И наконец, там был еще Сэм Фаулер — hors categorie[27], по определению как левого, так и правого крыла, поскольку он был черный. Будучи единственным черным в семинаре, он достаточно остро ощущал это и держался настороженно и не слишком дружелюбно со всеми членами семинара, за исключением Джулиуса, который был метисом. Немало мыслей бродило в его голове, когда он, сидя в углу напротив Майка Хамертона, слушал, что говорили остальные, молчаливый и гордый. Эти мысли стали отчасти известны лишь тогда, когда пришла его очередь сделать на семинаре доклад о Плеханове. Он прочел его с блеском, продемонстрировав великолепный аналитический талант и умение обращаться с материалом, — прочел с жаром настоящего политического борца за идеи гуманизма, однако сильно испортил впечатление, то и дело неуместно вплетая в доклад взятую в самых различных аспектах тему бедственного положения его черных собратьев в Соединенных Штатах Америки.
Такова по крайней мере была оценка, данная Генри Ратлиджем докладу его единственного студента-негра. Однажды он попытался, очень мягко, указать Сэмми, что история человечества знает немало примеров угнетения и жертвами его были не только негры.

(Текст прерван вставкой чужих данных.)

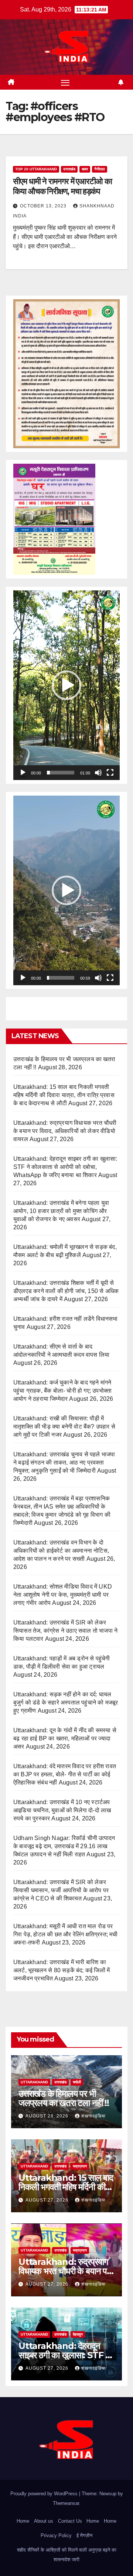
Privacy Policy (56, 2535)
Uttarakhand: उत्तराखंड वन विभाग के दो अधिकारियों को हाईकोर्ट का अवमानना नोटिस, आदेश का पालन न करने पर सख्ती (61, 1550)
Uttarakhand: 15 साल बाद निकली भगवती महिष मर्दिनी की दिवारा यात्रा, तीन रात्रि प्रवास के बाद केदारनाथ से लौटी (64, 1095)
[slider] (60, 772)
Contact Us (70, 2521)
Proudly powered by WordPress (44, 2493)
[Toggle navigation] (65, 82)
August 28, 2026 (47, 2116)
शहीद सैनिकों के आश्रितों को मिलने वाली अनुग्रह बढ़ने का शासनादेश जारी (66, 2554)
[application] (66, 685)
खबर (85, 169)
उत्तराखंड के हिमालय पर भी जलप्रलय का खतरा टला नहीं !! (63, 2098)
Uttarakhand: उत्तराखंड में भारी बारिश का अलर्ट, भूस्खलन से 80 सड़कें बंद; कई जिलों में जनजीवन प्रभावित (61, 1970)
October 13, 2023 (44, 206)
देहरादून (78, 2334)
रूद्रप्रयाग (80, 2166)
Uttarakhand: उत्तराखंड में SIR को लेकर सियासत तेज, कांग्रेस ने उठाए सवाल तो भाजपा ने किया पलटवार (65, 1630)
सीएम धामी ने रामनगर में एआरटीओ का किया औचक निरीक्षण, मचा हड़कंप (62, 186)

— Да, — сказал Сэмми горячо, — но здесь, у нас, угнетают именно их. — А потом прибавил: — И других темнокожих, — и сообщнически покосился на Джулиуса.
Джулиус пожал плечами.
— Конечно… мне кажется, профессор, вы не можете не признать, что это так.
Профессор это признал, все участники семинара с этим согласились, и таким образом тема была исчерпана.
Взаимоотношения, сложившиеся у профессора Ратлиджа со студентами его семинара, были несколько необычны, ибо он слыл либералом, а все они, хотя и по разным причинам, считали его либерализм либо соглашательством, либо лицемерием, либо утопизмом. И мало того, что Генри Ратлидж исповедовал идеи, к которым они все относились с осуждением, — этот человек в глазах всей Америки был самым известным поборником этих идей. Во всяком случае, до сих пор считался таковым. С осени 1967 года он стал более осторожен, более академичен, не столько излагал собственные политические суждения, сколько высказывался по поводу чужих. Тем не менее профессор обязан давать оценки, и эти оценки оставались прежними — они сводились к анализу пороков всех политических систем, которые не являлись демократическими в понимании Запада. Отсюда возникает вопрос: как же могло случиться, что его студенты, в большинстве своем революционно настроенные, могли вообще попасть к нему в семинар, да еще с таким вниманием прислушиваться к его мнению, что, по-видимому, должно было говорить об их уважении к нему?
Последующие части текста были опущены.